= Aim =
Please switch "Instruction" to "Command" in the stretch of items from the line containing "789x491 pixels. Task: Click" through the line containing "click(866, 586)", and give back only those lines with nothing else changed.

--- Input records ---

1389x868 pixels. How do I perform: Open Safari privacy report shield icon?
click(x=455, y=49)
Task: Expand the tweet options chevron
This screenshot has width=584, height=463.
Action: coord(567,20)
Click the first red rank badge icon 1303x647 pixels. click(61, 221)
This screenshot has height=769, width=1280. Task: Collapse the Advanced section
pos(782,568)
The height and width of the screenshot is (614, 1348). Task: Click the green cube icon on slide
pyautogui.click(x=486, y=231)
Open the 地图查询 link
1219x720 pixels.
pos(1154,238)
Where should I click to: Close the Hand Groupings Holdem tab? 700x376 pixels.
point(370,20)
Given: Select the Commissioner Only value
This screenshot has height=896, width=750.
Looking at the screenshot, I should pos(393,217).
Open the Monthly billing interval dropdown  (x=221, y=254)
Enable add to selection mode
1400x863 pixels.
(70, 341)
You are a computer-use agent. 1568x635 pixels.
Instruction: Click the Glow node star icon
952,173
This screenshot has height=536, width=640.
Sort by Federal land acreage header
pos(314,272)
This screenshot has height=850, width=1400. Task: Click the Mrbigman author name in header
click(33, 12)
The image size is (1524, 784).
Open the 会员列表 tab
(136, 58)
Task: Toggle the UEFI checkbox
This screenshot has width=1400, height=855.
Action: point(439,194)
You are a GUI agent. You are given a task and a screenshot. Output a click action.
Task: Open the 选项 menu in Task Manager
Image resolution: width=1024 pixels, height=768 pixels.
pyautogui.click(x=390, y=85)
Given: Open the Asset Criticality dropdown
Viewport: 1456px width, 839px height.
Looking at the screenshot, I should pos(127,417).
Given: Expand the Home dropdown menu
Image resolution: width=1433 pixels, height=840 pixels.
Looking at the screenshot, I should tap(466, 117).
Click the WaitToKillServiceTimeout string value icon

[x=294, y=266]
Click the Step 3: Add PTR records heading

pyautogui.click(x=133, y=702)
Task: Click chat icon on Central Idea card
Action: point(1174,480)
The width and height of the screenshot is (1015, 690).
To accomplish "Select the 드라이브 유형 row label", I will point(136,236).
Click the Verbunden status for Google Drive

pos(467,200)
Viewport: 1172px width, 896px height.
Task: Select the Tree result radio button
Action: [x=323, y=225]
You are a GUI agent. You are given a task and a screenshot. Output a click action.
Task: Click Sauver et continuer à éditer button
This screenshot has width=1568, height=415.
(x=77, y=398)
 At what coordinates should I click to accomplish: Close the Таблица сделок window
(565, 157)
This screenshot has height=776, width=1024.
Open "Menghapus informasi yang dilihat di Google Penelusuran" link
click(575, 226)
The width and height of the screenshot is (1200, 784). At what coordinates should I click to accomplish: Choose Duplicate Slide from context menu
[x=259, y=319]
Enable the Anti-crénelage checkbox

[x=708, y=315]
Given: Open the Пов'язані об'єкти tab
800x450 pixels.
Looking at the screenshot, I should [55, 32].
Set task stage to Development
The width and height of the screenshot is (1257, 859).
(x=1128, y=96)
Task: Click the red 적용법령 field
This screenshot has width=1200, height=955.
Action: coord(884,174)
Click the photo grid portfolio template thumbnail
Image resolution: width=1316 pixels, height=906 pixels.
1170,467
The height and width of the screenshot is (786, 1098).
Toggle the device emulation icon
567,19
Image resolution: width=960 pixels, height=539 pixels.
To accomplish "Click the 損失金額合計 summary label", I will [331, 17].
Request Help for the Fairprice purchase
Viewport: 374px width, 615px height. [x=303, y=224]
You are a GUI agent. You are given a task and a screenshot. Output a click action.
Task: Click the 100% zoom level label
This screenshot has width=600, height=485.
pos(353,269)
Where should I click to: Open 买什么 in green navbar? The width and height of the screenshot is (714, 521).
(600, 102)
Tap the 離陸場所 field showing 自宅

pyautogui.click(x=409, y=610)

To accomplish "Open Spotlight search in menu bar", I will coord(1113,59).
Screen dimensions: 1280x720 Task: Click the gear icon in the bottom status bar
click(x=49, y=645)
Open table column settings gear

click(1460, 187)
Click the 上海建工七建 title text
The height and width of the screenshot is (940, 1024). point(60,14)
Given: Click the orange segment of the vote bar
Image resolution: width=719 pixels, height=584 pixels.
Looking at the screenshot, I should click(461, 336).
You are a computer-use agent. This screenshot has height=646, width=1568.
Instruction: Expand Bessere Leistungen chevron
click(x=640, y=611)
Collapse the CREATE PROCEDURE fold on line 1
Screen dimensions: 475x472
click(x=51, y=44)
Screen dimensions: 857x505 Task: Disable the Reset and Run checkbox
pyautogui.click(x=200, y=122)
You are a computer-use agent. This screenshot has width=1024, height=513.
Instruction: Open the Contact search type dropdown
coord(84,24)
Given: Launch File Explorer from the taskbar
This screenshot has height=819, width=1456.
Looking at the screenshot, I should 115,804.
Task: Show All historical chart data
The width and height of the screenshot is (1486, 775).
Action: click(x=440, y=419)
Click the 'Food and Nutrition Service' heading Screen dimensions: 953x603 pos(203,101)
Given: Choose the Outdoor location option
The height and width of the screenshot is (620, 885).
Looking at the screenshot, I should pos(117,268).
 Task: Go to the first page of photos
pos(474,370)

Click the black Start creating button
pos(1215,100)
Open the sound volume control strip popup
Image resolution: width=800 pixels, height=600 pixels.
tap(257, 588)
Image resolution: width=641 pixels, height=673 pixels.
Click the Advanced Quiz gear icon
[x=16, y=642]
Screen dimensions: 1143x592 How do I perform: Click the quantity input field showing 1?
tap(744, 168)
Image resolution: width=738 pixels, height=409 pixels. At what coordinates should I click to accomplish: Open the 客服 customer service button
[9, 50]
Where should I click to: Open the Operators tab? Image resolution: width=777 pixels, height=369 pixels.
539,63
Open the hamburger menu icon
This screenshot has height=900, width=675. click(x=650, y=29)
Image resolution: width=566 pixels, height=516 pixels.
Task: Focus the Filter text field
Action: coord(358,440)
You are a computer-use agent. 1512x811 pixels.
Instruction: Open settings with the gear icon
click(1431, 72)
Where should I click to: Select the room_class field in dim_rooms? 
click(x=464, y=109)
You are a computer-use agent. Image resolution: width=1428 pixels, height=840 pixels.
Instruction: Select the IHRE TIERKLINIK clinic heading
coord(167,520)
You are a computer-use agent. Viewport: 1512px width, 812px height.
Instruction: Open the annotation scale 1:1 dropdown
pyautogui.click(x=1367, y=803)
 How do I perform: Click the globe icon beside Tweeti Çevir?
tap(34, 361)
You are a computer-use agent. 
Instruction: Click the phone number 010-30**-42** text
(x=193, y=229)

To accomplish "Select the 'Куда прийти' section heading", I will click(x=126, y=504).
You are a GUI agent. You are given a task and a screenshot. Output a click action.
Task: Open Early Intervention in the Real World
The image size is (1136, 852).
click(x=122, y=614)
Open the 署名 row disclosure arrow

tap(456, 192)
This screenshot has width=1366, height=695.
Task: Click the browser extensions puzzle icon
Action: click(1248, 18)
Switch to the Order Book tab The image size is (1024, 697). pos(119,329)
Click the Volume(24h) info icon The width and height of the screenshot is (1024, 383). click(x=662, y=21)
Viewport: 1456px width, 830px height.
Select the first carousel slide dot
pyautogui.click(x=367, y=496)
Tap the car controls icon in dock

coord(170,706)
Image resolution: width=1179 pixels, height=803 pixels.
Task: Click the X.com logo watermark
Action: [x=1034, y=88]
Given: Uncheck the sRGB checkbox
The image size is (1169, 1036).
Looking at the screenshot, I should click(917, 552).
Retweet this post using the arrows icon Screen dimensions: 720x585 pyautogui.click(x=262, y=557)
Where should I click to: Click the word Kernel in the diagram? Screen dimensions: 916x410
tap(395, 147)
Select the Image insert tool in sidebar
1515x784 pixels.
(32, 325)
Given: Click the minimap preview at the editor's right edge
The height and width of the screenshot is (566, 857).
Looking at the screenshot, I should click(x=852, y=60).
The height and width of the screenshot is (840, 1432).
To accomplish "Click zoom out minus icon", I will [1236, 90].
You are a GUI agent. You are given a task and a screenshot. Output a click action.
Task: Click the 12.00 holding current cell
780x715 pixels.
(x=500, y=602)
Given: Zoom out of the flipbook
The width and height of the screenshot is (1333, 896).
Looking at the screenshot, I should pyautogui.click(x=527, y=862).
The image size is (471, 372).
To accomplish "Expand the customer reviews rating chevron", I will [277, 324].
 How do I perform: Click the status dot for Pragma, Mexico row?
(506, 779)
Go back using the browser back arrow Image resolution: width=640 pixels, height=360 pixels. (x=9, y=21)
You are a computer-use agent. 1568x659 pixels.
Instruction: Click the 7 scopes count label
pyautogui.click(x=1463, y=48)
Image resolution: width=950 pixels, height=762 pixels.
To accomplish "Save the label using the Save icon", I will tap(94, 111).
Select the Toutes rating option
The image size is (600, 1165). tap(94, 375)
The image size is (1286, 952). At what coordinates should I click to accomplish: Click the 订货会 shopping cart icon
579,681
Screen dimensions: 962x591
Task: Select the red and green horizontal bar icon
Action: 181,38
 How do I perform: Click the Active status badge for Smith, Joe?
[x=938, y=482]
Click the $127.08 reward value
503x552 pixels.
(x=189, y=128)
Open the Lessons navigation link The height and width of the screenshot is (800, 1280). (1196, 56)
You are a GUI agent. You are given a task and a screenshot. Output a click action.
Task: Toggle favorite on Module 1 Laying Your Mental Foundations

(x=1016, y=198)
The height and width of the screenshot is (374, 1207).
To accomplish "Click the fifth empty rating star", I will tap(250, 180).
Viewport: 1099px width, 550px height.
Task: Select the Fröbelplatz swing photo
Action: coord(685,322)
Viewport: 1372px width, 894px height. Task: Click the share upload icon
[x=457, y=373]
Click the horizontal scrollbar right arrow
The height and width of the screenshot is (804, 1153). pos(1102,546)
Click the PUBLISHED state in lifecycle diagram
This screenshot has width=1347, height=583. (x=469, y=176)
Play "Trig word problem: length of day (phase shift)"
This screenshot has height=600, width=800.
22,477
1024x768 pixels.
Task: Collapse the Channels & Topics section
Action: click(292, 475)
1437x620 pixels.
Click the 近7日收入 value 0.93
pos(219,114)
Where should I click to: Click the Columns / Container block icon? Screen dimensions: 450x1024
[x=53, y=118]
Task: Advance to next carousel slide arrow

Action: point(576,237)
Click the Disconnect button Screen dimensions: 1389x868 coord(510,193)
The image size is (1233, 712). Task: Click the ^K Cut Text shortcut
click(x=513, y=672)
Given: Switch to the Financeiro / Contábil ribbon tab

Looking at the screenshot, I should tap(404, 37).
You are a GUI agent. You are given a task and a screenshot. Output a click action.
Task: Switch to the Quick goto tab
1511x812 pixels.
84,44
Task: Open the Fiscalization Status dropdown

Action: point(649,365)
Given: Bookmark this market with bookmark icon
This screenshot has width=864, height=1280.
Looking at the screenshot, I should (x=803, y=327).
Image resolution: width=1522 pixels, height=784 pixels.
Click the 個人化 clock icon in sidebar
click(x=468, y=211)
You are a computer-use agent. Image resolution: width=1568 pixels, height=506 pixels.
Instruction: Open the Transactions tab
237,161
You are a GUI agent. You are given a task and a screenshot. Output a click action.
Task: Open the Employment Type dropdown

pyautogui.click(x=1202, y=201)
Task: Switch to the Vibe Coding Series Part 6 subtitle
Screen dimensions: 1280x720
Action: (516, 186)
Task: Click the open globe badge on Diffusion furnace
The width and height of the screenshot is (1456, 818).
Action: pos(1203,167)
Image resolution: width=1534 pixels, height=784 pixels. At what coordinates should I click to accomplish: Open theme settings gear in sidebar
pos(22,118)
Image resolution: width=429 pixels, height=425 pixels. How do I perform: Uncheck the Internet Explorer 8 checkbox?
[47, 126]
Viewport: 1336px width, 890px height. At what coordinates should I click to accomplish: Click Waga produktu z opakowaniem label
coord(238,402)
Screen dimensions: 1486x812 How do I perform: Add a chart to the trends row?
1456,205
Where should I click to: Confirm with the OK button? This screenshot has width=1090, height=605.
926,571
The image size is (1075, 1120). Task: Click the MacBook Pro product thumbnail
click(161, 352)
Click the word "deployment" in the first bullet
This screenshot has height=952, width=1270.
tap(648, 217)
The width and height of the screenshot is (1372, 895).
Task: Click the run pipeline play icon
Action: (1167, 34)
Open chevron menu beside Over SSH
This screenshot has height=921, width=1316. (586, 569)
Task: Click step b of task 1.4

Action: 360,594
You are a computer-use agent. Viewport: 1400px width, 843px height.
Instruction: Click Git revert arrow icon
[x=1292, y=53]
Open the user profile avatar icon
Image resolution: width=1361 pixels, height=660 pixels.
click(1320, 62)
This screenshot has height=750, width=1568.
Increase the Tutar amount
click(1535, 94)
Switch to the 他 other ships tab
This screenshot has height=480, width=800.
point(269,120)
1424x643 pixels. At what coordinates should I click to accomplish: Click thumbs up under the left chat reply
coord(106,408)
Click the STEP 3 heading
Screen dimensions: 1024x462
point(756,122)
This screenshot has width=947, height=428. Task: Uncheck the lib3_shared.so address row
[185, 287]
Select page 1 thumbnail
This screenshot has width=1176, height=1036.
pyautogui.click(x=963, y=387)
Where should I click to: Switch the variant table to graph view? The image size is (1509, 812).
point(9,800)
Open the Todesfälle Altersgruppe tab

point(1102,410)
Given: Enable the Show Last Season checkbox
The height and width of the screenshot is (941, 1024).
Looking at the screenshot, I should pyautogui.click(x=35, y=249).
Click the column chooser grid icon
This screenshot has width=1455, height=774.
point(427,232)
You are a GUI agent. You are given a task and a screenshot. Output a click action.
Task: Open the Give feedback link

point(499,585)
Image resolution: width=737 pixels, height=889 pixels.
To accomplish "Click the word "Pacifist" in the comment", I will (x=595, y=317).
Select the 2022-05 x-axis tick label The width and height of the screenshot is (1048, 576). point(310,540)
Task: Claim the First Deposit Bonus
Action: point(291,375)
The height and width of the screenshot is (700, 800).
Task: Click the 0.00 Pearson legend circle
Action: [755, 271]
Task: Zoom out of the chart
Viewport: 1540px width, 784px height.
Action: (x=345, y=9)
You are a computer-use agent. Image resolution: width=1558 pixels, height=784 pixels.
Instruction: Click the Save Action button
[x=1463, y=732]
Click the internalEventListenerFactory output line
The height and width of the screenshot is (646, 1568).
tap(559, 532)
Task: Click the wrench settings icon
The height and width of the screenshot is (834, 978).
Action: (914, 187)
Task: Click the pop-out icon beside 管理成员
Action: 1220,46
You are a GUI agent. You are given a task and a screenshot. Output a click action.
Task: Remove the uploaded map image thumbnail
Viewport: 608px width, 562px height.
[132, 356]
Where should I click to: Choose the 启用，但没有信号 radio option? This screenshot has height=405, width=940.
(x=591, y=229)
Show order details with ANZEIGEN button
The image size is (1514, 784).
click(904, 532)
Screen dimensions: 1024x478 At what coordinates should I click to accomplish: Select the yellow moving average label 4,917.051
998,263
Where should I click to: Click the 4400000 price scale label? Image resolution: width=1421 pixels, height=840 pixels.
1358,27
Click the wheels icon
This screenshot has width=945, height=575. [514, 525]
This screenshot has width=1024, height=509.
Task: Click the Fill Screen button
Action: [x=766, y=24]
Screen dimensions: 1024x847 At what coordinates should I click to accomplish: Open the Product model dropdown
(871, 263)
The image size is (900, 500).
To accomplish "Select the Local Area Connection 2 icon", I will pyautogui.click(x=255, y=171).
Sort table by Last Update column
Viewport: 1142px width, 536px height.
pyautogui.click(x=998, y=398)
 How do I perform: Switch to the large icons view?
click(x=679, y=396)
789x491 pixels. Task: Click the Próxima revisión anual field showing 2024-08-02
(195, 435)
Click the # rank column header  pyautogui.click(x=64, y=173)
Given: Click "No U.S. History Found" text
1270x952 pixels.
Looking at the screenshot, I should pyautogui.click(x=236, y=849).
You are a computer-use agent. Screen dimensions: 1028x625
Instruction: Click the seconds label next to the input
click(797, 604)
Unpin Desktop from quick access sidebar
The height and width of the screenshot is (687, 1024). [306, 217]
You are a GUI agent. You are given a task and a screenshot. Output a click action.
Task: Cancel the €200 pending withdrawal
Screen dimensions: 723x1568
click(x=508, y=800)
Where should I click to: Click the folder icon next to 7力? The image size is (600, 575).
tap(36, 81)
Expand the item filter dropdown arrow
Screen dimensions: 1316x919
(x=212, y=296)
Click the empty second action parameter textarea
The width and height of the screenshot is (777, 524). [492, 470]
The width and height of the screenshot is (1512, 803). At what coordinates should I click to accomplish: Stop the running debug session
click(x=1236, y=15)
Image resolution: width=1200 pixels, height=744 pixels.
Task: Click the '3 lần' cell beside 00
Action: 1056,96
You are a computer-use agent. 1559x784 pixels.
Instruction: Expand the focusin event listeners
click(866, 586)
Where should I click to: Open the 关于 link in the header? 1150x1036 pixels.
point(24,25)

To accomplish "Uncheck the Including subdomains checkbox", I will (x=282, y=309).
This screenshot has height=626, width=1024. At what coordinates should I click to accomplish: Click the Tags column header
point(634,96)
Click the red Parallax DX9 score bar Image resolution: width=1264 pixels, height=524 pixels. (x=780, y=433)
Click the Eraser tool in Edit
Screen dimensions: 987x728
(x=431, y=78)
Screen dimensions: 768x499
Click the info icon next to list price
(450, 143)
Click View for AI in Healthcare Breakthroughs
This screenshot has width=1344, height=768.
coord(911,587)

---

= Answer to the exercise =
789x491 pixels. Task: Click the Próxima revisión anual field showing 2024-08-02
(195, 435)
Click the # rank column header  pyautogui.click(x=64, y=173)
Given: Click "No U.S. History Found" text
1270x952 pixels.
Looking at the screenshot, I should pyautogui.click(x=236, y=849).
You are a computer-use agent. Screen dimensions: 1028x625
Command: Click the seconds label next to the input
click(797, 604)
Unpin Desktop from quick access sidebar
The height and width of the screenshot is (687, 1024). [306, 217]
You are a GUI agent. You are given a task and a screenshot. Output a click action.
Task: Cancel the €200 pending withdrawal
Screen dimensions: 723x1568
click(x=508, y=800)
Where should I click to: Click the folder icon next to 7力? The image size is (600, 575).
tap(36, 81)
Expand the item filter dropdown arrow
Screen dimensions: 1316x919
(x=212, y=296)
Click the empty second action parameter textarea
The width and height of the screenshot is (777, 524). [492, 470]
The width and height of the screenshot is (1512, 803). At what coordinates should I click to accomplish: Stop the running debug session
click(x=1236, y=15)
Image resolution: width=1200 pixels, height=744 pixels.
Task: Click the '3 lần' cell beside 00
Action: 1056,96
You are a computer-use agent. 1559x784 pixels.
Command: Expand the focusin event listeners
click(866, 586)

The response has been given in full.